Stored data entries

━━━━━━━━━━━━━━━━━━━━━━━━━━━━━━

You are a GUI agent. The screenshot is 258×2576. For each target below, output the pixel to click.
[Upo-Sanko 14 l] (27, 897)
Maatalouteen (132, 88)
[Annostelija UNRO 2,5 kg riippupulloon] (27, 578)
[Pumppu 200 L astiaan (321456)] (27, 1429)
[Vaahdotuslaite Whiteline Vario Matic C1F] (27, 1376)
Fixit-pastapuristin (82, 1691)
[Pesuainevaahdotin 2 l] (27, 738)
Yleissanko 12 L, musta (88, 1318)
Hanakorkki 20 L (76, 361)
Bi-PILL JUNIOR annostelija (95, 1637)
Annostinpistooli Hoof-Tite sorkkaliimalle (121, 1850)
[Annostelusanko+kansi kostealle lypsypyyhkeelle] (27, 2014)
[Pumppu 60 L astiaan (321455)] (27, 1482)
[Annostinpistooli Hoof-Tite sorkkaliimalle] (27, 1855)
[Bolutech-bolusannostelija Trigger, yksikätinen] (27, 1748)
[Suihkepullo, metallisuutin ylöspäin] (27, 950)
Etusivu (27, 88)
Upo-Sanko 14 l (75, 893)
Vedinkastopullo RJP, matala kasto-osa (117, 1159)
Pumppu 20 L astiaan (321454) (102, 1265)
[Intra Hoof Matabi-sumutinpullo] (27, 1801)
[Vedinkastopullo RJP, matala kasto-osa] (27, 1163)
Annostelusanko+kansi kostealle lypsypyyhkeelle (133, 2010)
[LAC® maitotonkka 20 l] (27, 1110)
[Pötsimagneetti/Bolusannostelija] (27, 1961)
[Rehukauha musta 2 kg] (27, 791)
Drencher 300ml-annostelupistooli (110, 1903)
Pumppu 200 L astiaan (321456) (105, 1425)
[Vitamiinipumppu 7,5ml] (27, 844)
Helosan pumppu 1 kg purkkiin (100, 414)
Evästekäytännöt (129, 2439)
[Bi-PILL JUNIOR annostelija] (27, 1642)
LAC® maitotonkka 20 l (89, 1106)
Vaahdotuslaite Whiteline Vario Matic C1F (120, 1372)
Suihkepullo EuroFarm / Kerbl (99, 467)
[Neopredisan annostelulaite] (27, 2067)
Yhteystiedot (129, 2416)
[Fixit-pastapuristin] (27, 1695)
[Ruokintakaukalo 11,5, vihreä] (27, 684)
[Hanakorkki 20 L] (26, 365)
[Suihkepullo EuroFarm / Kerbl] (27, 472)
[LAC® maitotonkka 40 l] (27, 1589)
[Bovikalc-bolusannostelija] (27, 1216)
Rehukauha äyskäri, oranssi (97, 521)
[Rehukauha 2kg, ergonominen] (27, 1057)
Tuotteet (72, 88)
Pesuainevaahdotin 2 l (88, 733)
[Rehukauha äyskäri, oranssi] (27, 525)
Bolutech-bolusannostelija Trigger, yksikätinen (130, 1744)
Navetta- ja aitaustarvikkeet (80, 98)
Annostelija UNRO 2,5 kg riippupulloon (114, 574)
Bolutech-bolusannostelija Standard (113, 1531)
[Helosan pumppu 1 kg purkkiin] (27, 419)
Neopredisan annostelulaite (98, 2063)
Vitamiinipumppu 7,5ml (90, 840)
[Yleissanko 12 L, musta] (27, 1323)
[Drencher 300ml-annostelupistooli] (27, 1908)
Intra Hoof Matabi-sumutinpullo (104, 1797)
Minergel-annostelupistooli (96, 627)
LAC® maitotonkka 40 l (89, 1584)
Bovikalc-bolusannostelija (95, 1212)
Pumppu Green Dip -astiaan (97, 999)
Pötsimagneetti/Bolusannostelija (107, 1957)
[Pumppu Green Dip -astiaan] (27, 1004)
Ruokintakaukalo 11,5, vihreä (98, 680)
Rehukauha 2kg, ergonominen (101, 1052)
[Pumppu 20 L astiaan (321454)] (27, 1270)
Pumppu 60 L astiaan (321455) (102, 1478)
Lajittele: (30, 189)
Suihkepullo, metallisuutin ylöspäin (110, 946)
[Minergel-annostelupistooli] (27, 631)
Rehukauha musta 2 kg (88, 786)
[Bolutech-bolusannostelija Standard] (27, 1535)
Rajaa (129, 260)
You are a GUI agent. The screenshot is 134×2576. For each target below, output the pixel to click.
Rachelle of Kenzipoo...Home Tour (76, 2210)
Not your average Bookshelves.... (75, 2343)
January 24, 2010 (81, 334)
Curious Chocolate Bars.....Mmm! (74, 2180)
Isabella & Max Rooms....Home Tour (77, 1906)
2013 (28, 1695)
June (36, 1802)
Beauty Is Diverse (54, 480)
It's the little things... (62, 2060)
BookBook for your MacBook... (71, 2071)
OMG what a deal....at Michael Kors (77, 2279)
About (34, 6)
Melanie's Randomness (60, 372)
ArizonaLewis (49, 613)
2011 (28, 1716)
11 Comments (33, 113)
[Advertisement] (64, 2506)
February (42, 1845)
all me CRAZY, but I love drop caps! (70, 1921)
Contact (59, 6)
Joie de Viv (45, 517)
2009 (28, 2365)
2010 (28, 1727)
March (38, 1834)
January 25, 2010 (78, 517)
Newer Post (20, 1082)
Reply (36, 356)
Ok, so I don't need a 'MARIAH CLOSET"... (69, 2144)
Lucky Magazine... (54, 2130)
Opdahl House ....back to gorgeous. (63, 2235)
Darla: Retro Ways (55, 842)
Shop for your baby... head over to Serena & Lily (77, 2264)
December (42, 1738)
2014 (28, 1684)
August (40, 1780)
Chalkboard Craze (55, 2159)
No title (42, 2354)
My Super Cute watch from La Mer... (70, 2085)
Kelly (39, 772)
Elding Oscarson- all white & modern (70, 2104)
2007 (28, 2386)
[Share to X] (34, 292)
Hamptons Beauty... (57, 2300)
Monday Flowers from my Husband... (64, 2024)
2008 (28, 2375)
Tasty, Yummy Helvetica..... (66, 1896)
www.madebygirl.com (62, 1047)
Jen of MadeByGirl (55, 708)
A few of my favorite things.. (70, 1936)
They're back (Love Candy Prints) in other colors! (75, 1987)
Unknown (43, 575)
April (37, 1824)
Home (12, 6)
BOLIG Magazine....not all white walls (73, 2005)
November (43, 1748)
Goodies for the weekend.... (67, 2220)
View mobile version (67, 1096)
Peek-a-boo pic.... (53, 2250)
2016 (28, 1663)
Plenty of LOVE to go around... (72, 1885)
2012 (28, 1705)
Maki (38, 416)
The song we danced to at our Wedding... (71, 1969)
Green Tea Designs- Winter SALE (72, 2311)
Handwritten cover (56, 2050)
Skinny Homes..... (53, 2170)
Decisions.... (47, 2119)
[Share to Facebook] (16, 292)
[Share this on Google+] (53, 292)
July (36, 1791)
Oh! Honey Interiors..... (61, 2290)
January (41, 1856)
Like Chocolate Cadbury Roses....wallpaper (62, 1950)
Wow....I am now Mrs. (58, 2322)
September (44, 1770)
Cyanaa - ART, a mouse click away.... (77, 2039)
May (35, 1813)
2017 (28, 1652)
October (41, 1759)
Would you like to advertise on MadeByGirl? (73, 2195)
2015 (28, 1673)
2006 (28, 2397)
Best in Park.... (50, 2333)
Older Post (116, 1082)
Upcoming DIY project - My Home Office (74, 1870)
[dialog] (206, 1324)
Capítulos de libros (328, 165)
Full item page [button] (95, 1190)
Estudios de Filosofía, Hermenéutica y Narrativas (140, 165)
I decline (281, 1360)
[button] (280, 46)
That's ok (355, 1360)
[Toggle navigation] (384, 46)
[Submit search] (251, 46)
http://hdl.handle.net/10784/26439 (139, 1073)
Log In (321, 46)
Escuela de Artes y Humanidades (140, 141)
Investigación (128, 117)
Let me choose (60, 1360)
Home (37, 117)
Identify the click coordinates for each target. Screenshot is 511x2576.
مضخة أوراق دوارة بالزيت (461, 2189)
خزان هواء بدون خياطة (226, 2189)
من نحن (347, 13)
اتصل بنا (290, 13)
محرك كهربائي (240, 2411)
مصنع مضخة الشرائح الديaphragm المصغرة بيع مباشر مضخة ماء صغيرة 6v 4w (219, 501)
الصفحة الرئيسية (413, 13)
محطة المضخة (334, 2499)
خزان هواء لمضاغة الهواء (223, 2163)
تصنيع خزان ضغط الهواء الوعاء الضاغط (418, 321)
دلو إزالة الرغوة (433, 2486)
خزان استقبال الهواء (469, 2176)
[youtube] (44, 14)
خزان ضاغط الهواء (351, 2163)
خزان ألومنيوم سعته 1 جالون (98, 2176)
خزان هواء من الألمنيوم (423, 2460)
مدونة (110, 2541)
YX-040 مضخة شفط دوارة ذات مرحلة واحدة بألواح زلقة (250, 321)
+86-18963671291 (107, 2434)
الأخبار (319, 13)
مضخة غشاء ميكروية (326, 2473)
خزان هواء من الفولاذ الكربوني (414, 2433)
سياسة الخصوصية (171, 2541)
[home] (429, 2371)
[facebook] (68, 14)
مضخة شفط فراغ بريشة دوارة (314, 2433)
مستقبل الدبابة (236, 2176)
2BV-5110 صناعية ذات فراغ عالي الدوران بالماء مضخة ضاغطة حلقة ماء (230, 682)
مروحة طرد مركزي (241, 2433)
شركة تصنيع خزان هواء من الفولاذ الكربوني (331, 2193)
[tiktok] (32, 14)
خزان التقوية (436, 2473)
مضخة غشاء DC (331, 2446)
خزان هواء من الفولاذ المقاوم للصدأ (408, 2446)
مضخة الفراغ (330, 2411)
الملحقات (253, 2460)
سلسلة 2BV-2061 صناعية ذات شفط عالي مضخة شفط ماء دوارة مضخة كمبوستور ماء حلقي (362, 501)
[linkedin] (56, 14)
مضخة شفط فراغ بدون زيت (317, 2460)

━━━━━━━━━━━━━━━━━━━━━━━━━━━━━━

[Try it]: Within the data above, the span starting at the line containing "خزان هواء من الألمنيوم (423, 2460)" and ending at the line containing "شركة تصنيع خزان" is to be retyped exactly, with no other lines.

[Response to the task]:
خزان هواء من الألمنيوم (423, 2460)
مدونة (110, 2541)
YX-040 مضخة شفط دوارة ذات مرحلة واحدة بألواح زلقة (250, 321)
+86-18963671291 (107, 2434)
الأخبار (319, 13)
مضخة غشاء ميكروية (326, 2473)
خزان هواء من الفولاذ الكربوني (414, 2433)
سياسة الخصوصية (171, 2541)
[home] (429, 2371)
[facebook] (68, 14)
مضخة شفط فراغ بريشة دوارة (314, 2433)
مستقبل الدبابة (236, 2176)
2BV-5110 صناعية ذات فراغ عالي الدوران بالماء مضخة ضاغطة حلقة ماء (230, 682)
مروحة طرد مركزي (241, 2433)
شركة تصنيع خزان هواء من الفولاذ الكربوني (331, 2193)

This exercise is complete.